_YOUR GOAL_
Would you output the entries below only from the line containing "THE REBORN LIGHT PROJECT (506, 1815)" through the line containing "Mediadaten (843, 2138)", exactly as they stand and with both ends included?

Collected data entries
┄┄┄┄┄┄
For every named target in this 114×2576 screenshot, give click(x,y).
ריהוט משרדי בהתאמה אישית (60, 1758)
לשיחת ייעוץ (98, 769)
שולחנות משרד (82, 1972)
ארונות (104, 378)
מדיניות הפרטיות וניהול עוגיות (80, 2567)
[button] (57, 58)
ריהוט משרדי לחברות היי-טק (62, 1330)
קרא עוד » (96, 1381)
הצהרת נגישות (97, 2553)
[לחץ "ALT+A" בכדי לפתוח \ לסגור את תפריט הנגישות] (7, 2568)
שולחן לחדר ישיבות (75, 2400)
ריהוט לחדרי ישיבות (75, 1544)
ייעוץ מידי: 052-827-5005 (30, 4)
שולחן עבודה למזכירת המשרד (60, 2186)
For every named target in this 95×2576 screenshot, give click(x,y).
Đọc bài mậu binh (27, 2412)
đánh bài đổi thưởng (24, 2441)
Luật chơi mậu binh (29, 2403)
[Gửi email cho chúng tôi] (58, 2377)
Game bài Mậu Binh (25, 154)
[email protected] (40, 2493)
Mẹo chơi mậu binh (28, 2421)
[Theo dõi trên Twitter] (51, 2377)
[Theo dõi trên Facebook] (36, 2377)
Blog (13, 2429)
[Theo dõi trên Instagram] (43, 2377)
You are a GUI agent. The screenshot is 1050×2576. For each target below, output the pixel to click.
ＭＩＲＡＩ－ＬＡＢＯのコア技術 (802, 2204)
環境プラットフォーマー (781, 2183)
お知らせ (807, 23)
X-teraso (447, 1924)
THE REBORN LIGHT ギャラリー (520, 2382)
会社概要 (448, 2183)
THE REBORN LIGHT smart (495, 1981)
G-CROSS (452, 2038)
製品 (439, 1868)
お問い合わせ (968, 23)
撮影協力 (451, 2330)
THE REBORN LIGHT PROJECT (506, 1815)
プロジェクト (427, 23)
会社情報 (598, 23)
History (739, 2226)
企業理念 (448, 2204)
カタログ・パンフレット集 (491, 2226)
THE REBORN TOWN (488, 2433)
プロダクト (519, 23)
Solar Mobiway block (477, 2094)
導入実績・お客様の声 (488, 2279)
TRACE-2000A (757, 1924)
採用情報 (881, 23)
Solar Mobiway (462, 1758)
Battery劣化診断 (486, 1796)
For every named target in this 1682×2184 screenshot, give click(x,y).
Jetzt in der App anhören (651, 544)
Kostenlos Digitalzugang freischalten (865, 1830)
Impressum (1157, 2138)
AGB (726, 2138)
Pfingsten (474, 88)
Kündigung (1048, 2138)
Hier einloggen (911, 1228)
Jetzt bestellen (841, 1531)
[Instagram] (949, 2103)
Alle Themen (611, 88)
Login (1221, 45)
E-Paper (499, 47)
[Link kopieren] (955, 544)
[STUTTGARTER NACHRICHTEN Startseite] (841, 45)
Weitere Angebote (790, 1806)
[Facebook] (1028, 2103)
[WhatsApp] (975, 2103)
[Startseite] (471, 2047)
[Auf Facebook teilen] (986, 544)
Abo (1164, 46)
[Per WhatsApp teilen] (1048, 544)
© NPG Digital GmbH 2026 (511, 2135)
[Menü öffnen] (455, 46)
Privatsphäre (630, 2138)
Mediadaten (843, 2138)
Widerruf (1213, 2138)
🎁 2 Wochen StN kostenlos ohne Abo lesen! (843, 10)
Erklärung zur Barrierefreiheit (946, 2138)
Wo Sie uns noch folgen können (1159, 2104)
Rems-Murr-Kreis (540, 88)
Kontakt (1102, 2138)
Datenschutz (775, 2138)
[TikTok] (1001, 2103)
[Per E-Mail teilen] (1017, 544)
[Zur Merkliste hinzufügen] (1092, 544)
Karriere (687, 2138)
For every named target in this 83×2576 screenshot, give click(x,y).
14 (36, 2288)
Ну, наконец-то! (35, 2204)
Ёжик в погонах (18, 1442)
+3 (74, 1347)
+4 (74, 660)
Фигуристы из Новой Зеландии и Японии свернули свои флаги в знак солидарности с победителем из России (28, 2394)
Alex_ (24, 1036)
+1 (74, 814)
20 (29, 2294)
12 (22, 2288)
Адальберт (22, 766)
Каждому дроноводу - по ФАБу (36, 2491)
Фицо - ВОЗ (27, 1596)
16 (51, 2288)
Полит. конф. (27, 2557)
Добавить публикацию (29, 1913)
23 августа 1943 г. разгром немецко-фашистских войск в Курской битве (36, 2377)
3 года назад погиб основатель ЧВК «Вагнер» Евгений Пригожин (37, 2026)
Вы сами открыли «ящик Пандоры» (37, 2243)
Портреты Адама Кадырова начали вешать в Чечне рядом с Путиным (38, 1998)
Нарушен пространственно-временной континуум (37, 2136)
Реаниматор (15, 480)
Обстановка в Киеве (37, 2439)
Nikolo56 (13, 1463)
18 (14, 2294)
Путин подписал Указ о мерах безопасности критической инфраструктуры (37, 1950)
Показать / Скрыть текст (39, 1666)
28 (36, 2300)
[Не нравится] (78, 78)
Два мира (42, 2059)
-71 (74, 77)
┄┄┄┄┄┄
_TASK SOLUTION_
THE REBORN LIGHT PROJECT (506, 1815)
プロジェクト (427, 23)
会社情報 (598, 23)
History (739, 2226)
企業理念 (448, 2204)
カタログ・パンフレット集 (491, 2226)
THE REBORN TOWN (488, 2433)
プロダクト (519, 23)
Solar Mobiway block (477, 2094)
導入実績・お客様の声 (488, 2279)
TRACE-2000A (757, 1924)
採用情報 (881, 23)
Solar Mobiway (462, 1758)
Battery劣化診断 (486, 1796)
For every named target in this 1682×2184 screenshot, give click(x,y).
Jetzt in der App anhören (651, 544)
Kostenlos Digitalzugang freischalten (865, 1830)
Impressum (1157, 2138)
AGB (726, 2138)
Pfingsten (474, 88)
Kündigung (1048, 2138)
Hier einloggen (911, 1228)
Jetzt bestellen (841, 1531)
[Instagram] (949, 2103)
Alle Themen (611, 88)
Login (1221, 45)
E-Paper (499, 47)
[Link kopieren] (955, 544)
[STUTTGARTER NACHRICHTEN Startseite] (841, 45)
Weitere Angebote (790, 1806)
[Facebook] (1028, 2103)
[WhatsApp] (975, 2103)
[Startseite] (471, 2047)
[Auf Facebook teilen] (986, 544)
Abo (1164, 46)
[Per WhatsApp teilen] (1048, 544)
© NPG Digital GmbH 2026 (511, 2135)
[Menü öffnen] (455, 46)
Privatsphäre (630, 2138)
Mediadaten (843, 2138)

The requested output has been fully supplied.